[GreenKeys] Teletype Monopulse printer
John Nagle
nagle at animats.com
Fri Nov 20 12:56:10 EST 2009
> From: "Duncan M. Brown" <duncanancy at earthlink.net>
> Subject: Re: [GreenKeys] Teletype Monopulse printer
> To: "David Ross" <ross at hypertools.com>
>
> Officially known as the "Model 36", the "Monopulse" sends one pulse for
> each character. The length of the pulse controls how far the typewheel
> rotates.
>
> I have never seen one, but I belive that the M36 typewheel is a cylinder
> like the type wheel on a M28 and TT-76 reperfs. The M31 type surface is
> curved, but is only about 1/4 (or less?) of a full cylinder.
>
> The AWA Museum has a M36 transmitter. It is about 4" square, with the
> letters of the alphabet arranged in a circle. When you press a key, a
> rotating arm is released from its "rest" position and rotates to the key
> that was pressed. During this rotation time, current flows and the
> receiver type wheel rotates also to the proper position. Then, somehow,
> the transmitter rotating arm must return to the rest position before the
> next key is pressed. We don't have a receiver (or if we do, I've never
> seen it) so I have never seen the whole system in operation.
>
> They were designed for low speed, low volume, low cost applications, such
> as inter plant communications. But I don't think that they ever became
> very popular.
>>
>> Brooke Clarke wrote:
>>> Hi:
>>>
>>> I've received the printer and have some photos at:
>>> http://www.prc68.com/I/Monopulse.shtml
>>> Unfortunately it's missing the print wheel and some unknown component
> that had
>>> 3 wires cut.
It's too bad you don't have the typewheel. That's going to be tough to
replace. Otherwise you two could get together and hook up your transmitter and
receiver.
It's interesting that Teletype built that thing. It's similar to
some 19th century printing telegraph designs, like the Phelps
printing telegraph. ("http://www.telegraph-history.org/george-m-phelps/")

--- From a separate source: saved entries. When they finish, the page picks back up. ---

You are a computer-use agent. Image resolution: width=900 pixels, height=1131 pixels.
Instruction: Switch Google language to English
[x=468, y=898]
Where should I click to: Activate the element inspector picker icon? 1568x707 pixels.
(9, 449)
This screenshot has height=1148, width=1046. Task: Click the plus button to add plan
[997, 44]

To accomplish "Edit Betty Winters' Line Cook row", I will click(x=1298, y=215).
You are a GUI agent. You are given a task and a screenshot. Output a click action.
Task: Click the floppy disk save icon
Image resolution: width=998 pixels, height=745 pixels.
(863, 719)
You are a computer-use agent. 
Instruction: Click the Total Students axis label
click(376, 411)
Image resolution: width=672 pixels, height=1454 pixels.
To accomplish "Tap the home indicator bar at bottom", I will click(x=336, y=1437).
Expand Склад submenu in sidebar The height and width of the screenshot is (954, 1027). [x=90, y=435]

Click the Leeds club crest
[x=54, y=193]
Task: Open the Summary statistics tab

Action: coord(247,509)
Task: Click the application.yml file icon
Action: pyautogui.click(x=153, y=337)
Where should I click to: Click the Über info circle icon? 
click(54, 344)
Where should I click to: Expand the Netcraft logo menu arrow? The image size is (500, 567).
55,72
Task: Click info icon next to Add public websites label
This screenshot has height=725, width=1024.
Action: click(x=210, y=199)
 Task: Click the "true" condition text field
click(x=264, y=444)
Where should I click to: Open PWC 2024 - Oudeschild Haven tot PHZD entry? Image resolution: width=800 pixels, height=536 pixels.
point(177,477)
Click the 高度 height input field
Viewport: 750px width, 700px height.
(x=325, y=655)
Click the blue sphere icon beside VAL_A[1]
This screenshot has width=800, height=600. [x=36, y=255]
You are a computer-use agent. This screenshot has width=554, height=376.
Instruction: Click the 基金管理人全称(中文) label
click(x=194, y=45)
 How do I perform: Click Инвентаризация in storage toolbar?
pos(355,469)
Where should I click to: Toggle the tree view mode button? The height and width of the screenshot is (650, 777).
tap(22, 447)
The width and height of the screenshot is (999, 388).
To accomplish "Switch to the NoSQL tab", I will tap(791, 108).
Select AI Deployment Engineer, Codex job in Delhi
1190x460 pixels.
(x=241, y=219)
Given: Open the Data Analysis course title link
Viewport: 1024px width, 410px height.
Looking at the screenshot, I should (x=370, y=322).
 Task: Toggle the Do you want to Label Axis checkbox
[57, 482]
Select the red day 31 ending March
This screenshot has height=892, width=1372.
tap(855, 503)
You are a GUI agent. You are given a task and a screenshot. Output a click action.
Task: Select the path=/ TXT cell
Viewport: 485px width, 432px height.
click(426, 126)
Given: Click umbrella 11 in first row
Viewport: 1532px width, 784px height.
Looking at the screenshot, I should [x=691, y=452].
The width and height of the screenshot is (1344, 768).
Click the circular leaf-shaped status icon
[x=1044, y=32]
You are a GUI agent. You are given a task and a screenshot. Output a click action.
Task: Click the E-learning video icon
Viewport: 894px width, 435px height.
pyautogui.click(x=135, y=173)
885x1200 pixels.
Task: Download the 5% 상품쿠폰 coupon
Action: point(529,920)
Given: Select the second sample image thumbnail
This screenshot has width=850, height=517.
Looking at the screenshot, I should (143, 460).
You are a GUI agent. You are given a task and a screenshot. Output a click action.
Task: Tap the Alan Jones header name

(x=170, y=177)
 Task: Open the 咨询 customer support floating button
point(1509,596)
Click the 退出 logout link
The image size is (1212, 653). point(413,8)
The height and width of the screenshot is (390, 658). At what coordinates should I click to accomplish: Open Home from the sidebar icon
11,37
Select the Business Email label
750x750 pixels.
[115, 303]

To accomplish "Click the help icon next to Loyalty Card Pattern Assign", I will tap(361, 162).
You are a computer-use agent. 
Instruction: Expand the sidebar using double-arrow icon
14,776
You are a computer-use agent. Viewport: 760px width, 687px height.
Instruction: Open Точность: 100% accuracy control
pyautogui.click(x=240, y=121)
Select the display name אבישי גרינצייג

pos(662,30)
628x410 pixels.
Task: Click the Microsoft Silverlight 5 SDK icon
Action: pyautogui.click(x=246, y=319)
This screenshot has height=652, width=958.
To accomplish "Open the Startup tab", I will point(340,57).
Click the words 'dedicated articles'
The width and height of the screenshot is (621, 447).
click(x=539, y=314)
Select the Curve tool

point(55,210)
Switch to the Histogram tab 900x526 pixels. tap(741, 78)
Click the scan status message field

The early printing telegraphs had trouble staying in sync, but for the
Teletype 36, they seem to have assumed that both ends were running from
the same synchronous AC line, so the sync problem wasn't too hard.
It's surprising, in a way, that Baudot teletype machines were
developed at all. The continuously spinning typewheel and hammer
machines got up to 60WPM in the 1890s, but they were always "fussy"
about sync. If someone had figured out phase-locked loops by
1930, we might have had, instead of mechanical Teletypes, better
spinning-wheel machines synchronized by PLLs implemented with
thyatrons. The parts count and mechanical complexity of
the spinning wheel machines is far lower than the Baudot machines.
Something like that appeared around 1970 as the UNIVAC
DTC 300, a page printer with one big typewheel that moved across
the page while a printer hammer behind the paper fired at the
appropriate time.
(Completely mechanical phased-locked loop flyball governors using
magnetic drag brakes could have been built as unison devices as
early as 1875 or so, when Edison was still designing stock tickers.
But nobody had the math for PLLs back then. Also, cutting the bevel
gears for a differential was tough before milling machines.)